— PASSAGE FOR REVIEW —
Immunizations and medicines
In the U.S., respiratory syncytial virus (RSV) is the most common cause of bronchiolitis and pneumonia in children who are less than a year old. Two options for immunization can help prevent young infants from getting severe RSV. Both are recommended by the American Academy of Pediatrics, the American Academy of Family Physicians, the American College of Obstetricians and Gynecologists, and others.
- Antibody product called nirsevimab (Beyfortus). This antibody product is a single-dose shot given in the month before or during RSV season. It’s for newborn babies and those younger than 8 months born during or entering their first RSV season. In the U.S., the RSV season typically is November through March, but it varies in Florida, Alaska, Hawaii, Puerto Rico, Guam and other U.S. Pacific Island territories.
- Nirsevimab also should be given to children 8 months through 19 months old who are at higher risk of severe RSV disease through their second RSV season. Higher risk conditions include:
- Children with active chronic lung disease from being born too soon (prematurely).
- Children with a severely weakened immune system.
- Children with severe cystic fibrosis.
- American Indian or Alaska Native children.
- Vaccine for pregnant people. The FDA approved an RSV vaccine called Abrysvo for pregnant people to prevent RSV in infants from birth through 6 months of age. A single-dose shot of Abrysvo can be given sometime from 32 weeks through 36 weeks of pregnancy during September through January in the U.S. Abrysvo is not recommended for infants or children.
Diagnosis of Pediatric Bronchiolitis
Your child’s health care provider can usually diagnose bronchiolitis by the symptoms and listening to your child’s lungs with a stethoscope.
Tests and X-rays are not usually needed to diagnose bronchiolitis. But your child’s provider may recommend tests if your child is at risk of severe bronchiolitis, if symptoms are getting worse or if the provider thinks there may be another problem.
Tests may include:
- Chest X-ray. A chest X-ray can show if there are signs of pneumonia.
- Viral testing. A sample of mucus from your child’s nose can be used to test for the virus causing bronchiolitis. This is done using a swab that’s gently inserted into the nose.
- Blood tests. Occasionally, blood tests might be used to check your child’s white blood cell count. An increase in white blood cells is usually a sign that the body is fighting an infection. A blood test also can show if the level of oxygen in your child’s bloodstream is low.

— TASK LIST —
#1 For the passage on RSV immunization and bronchiolitis diagnosis, say whether each statement agrees with it, answering yes or no and quoting the words that decide it: (a) Nirsevimab is given as a single-dose shot. (b) Abrysvo is recommended for infants. (c) Tests and X-rays are usually needed to diagnose bronchiolitis.
#2 Copy word for word the part of the passage on RSV and bronchiolitis that starts at "Tests and X-rays" and ends at "signs of pneumonia.".
#3 Write the next part of the passage on RSV and bronchiolitis diagnosis, starting after its final sentence.
The material after this passage is not needed.

— THE DATA —
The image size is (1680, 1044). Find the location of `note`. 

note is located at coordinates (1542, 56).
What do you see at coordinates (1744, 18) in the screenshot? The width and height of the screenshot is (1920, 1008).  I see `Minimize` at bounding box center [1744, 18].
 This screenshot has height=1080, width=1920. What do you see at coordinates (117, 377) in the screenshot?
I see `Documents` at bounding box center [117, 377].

— ANSWERS TO THE PROBLEMS —
#1
(a) Yes: "This antibody product is a single-dose shot given in the month before or during RSV season."
(b) No: "Abrysvo is not recommended for infants or children."
(c) No: "Tests and X-rays are not usually needed to diagnose bronchiolitis."

#2
Tests and X-rays are not usually needed to diagnose bronchiolitis. But your child’s provider may recommend tests if your child is at risk of severe bronchiolitis, if symptoms are getting worse or if the provider thinks there may be another problem.
Tests may include:
- Chest X-ray. A chest X-ray can show if there are signs of pneumonia.

#3
Your child’s provider may look for symptoms of dehydration, especially if your child has been refusing to drink or eat or has been vomiting. Signs of dehydration include dry mouth and skin, extreme tiredness, and making little or no urine.
Treatment of Pediatric Bronchiolitis
Bronchiolitis usually lasts for 1 to 2 weeks but symptoms occasionally last longer. Most children with bronchiolitis can be cared for at home with comfort measures. It’s important to be alert for problems with breathing that are getting worse. For example, struggling for each breath, not being able to speak or cry because of struggling to breathe, or making grunting noises with each breath.
Because viruses cause bronchiolitis, antibiotics — which are used to treat infections caused by bacteria — don’t work against viruses. Bacterial infections such as pneumonia or an ear infection can happen along with bronchiolitis. In this case, your child’s health care provider may give an antibiotic for the bacterial infection.
Medicines called bronchodilators that open the airways don’t seem to help bronchiolitis, so they usually aren’t given. In severe cases, your child’s health care provider may try a nebulized albuterol treatment to see if it helps. During this treatment, a machine creates a fine mist of medicine that your child breathes into the lungs.
Oral corticosteroid medicines and pounding on the chest to loosen mucus, a treatment called chest physiotherapy, have not been shown to be effective for bronchiolitis and are not recommended.